После размещения на постой нас повели в столовую, которая произвела самое неоднозначное впечатление.

Порции были большие, котлеты ДЕЙСТВИТЕЛЬНО из мяса, и есть все это вполне можно, но — боже! — сколько там было мух!.. Я ни на какой помойке столько мух не видел. Поэтому половину времени я ел, кое-как прикрывая еду от мух руками, вторую половину — пытался разгонять их.

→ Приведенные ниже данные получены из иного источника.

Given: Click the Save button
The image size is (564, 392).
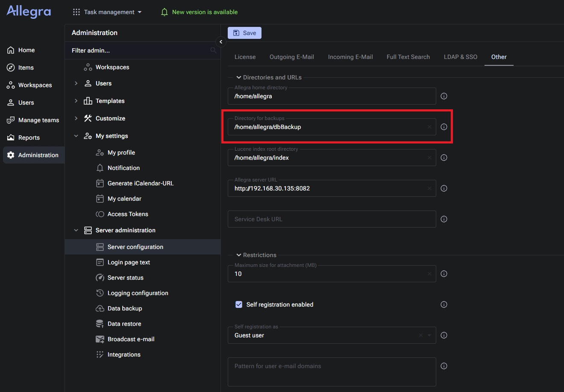Looking at the screenshot, I should pyautogui.click(x=244, y=33).

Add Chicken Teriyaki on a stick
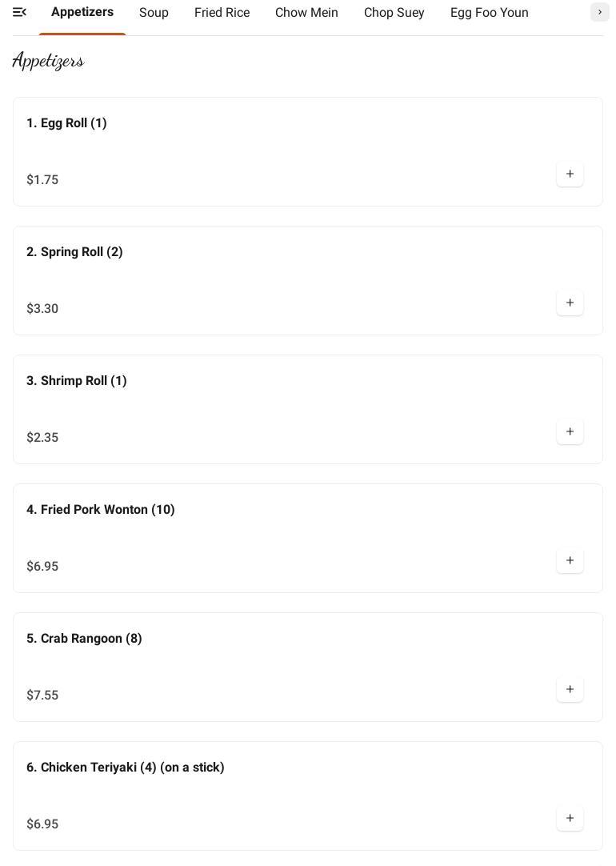click(x=570, y=819)
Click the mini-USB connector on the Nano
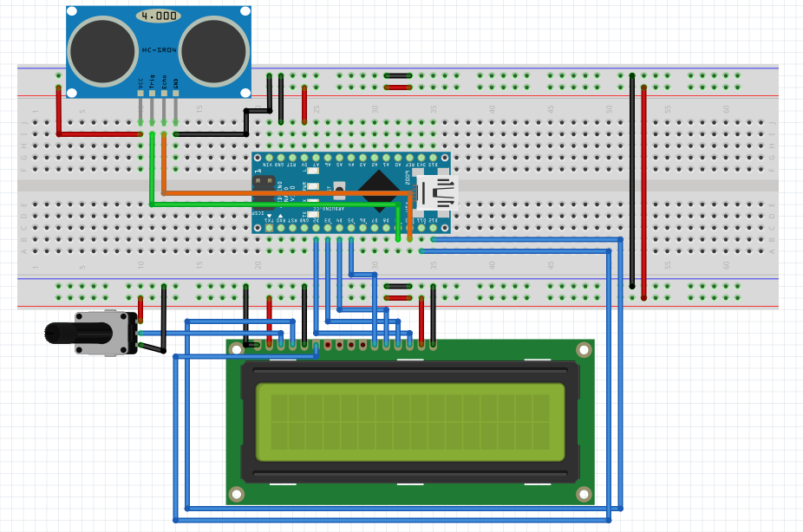The width and height of the screenshot is (803, 532). (436, 192)
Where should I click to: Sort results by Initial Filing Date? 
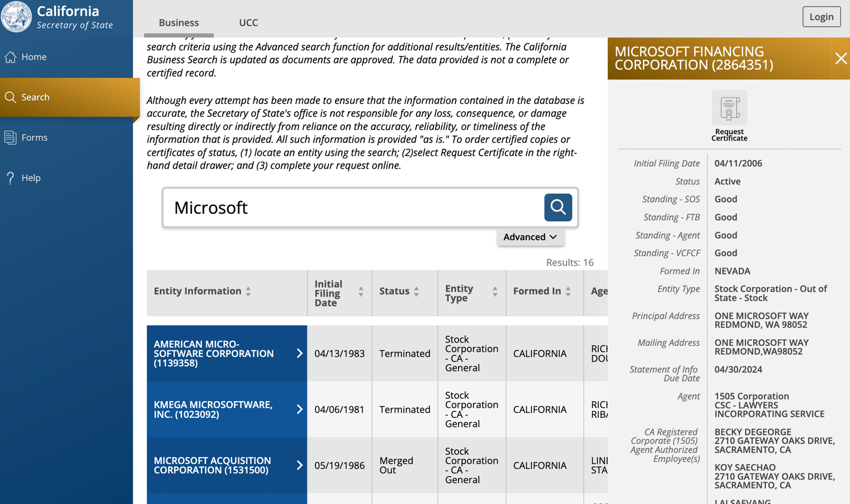(x=361, y=292)
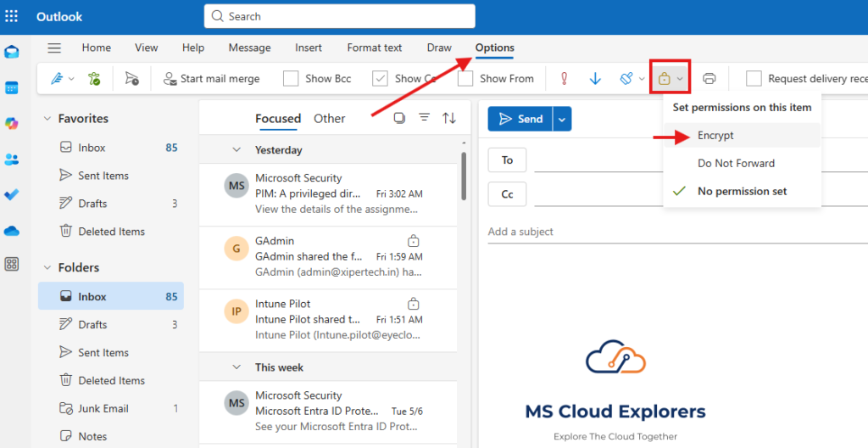The width and height of the screenshot is (868, 448).
Task: Switch to the Insert ribbon tab
Action: [309, 48]
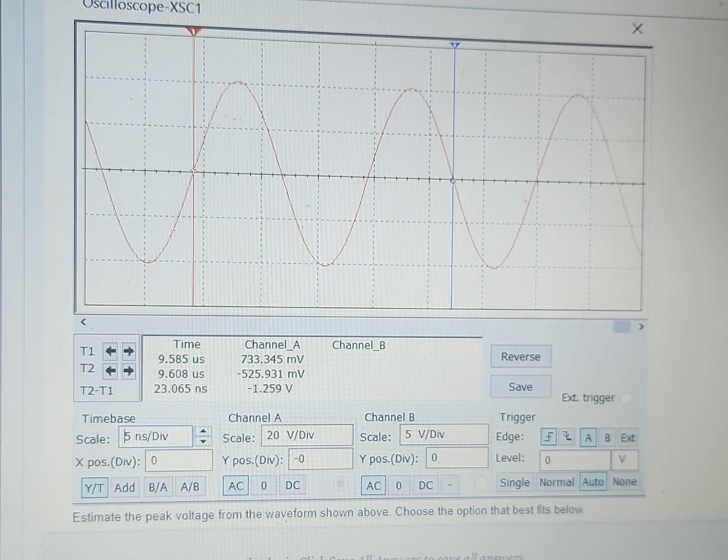Set trigger mode to Single

pyautogui.click(x=514, y=482)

На следующий день нас подняли в полседьмого утра. В семь был завтрак, в восемь надо было быть уже на поле (один в один, как на фото).
Меня "поставили раком" над бороздой и отмерили метры. Надо сказать, что убирать картошку я к тому времени умел. Ну, или думал, что умел — каждый год мои родители сажали 25-30 соток картошки, и я, естественно, принимал участие в ее уборке. Но после первых двух часов работы в поле я понял, чем отличается ПРОМЫШЛЕННАЯ уборка от работы на собственном поле. К концу рабочего дня мне хотелось только одного — упасть, лежать и не двигаться. И ведь на тот момент я НЕ ИМЕЛ пузика, имел первый разряд (по туризму) и вообще считал себя довольно спортивным молодым человеком... Через год, в геологической партии, мое заблуждение по поводу моей пригодности к ежедневной тяжелой работе развеют окончательно.

В общем, это был ад... Я проклял всё — себя, Советский Союз, родной университет, местных жителей... ВСЁ!. Скорее всего, я бы не доработал до конца срока и сбежал бы, «вылетев» за это из университета.

Но на следующий день ко мне подошел один из "местных", мужик лет тридцати пяти и сказал: «Слушай, ты тут вроде постарше, остальные у вас совсем сопляки, пошли выпьем, а то я один не могу, а больше не с кем». Мне было уже до такой степени на все пофиг, что я пошел с ним пить самогонку. И после первых ста грамм самогонки (которую я до этого момента ни разу не пробовал) вдруг перестали болеть руки и ноги, перестал ощущаться холод и всеобщая промозглость. Даже мухи как-то перестали меня беспокоить...

И этот самый мой «местный» собутыльник сказал мне, когда я пожаловался на свою неспособность к работе: "А ты утром перед выходом на работу прими 150г и потом в обед столько же — и ничего у тебя болеть не будет». Терять мне было нечего —так я и начал поступать. Все остальные дни моего пребывания в колхозе я ходил постоянно полупьяным, благо самогонка стоила гроши. Болеть и правда ничего не болело (кроме головы — спросонья и до приема "дозы"), но вся жизнь в колхозе слилась в какой-то один затяжной кошмар...

Не было у меня ни романтических историй, ни героических похождений, ни трепетных единений с природой — только непрерывная работа и столь же непрерывная пьянка.

Как мне потом сказал мой двоюродный брат, всю жизнь проживший в деревне: «А ты думаешь, местные как-то иначе живут?»

Да, как все это выносили все остальные — я, честное слово, не знаю. Возможно, я просто изнеженный городской ребенок. А возможно, остальные и не пытались работать — просто тихо тянули время до конца рабочего дня. Честно — я просто уже не помню, прошло тридцать лет. Но вот свой ЛИЧНЫЙ ужас перед тупой выматывающей физической работой помню до сих пор. И больше заниматься такой работой не хочу. НИКОГДА.